For the first time, a robot was able to perform surgery on a simulator completely autonomously, without human assistance.
Trained through videos of surgical procedures, the SRT-H (Surgical Robot Transformer-Hierarchy) robot was able to remove a gallbladder completely autonomously. The result was published in the journal Science Robotics by a research team led by Axel Krieger of Johns Hopkins University.
During the procedure, the project authors observed that the robot made quick decisions, correcting itself autonomously when necessary. The gallbladder removal procedure was divided into 17 tasks, each lasting several minutes. The robot had to precisely identify certain ducts and arteries, strategically place clips, and finally sever the selected parts with scissors.
Built on the same machine-learning architecture as ChatGPT, SRT-H is also interactive: during surgery, it responds to voice commands and follows suggestions on movements to be performed, such as moving to the right or left, just like a novice surgeon guided by an expert.

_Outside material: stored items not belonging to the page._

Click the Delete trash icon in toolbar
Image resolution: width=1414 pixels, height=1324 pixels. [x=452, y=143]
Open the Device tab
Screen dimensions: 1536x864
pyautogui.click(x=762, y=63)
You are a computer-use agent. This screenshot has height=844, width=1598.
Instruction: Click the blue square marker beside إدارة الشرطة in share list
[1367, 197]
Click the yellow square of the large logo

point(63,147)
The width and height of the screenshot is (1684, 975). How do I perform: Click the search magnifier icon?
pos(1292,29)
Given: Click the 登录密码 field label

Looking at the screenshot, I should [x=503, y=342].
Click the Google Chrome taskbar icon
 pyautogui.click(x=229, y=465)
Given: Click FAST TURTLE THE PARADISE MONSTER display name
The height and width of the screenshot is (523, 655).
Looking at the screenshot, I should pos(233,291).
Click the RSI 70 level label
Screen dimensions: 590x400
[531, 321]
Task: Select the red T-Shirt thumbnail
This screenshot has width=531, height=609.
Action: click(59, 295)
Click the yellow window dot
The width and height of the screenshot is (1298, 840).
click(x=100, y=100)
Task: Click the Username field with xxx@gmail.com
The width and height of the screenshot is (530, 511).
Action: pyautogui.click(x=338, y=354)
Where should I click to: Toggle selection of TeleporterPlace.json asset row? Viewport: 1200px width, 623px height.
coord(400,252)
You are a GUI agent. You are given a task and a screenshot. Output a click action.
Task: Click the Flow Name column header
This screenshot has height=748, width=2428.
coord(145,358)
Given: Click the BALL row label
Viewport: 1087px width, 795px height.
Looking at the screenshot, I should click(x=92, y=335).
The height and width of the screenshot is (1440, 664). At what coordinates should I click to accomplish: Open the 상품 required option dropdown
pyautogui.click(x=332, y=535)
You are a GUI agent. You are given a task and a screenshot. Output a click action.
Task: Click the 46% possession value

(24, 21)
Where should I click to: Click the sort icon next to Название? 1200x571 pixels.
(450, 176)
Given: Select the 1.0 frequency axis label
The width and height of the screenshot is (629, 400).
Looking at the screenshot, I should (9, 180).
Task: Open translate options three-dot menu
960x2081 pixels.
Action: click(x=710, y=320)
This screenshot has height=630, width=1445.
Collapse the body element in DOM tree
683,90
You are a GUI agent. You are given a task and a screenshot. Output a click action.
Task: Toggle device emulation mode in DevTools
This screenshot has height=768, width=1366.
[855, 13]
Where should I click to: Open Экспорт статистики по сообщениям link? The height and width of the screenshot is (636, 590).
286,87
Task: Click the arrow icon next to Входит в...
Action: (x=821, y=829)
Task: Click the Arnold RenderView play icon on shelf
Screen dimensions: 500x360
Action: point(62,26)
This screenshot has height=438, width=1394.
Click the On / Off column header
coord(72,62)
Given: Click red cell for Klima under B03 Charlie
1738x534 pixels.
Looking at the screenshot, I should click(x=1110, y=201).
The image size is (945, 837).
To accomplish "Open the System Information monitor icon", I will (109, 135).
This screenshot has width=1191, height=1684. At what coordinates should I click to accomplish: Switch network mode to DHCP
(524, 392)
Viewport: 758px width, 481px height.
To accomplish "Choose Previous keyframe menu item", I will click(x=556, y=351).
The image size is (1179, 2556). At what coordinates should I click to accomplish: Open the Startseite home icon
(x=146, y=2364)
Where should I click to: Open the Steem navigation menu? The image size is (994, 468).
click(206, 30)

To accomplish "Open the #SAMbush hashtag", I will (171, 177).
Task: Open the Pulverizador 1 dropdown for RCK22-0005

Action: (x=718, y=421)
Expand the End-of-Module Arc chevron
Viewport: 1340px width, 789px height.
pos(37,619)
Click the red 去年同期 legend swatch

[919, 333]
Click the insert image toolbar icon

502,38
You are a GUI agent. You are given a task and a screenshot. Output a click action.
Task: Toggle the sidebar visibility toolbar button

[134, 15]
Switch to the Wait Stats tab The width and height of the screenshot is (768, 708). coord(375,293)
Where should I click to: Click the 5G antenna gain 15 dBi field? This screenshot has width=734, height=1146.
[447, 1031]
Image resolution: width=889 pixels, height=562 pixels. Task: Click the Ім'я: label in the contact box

In this regard, Krieger explains, “It is like teaching a robot to travel any road, in any condition, responding intelligently to everything it encounters. This progress takes us from robots that can perform specific surgical tasks to robots that truly understand surgical procedures. It is a fundamental distinction that moves us significantly closer to clinically viable autonomous surgical systems capable of operating in the chaotic and unpredictable reality of real patient care.”
After observing videos made by the human team, the robot performed the surgery with 100 percent accuracy, demonstrating the competence of an experienced surgeon and perfectly handling even unforeseen contingencies typical of real medical emergencies.
According to Ji Woong “Brian” Kim, first author of the study, this work shows that artificial intelligence models can become reliable enough to operate autonomously in the field of surgery: “A goal that once seemed far away, but is now clearly achievable.”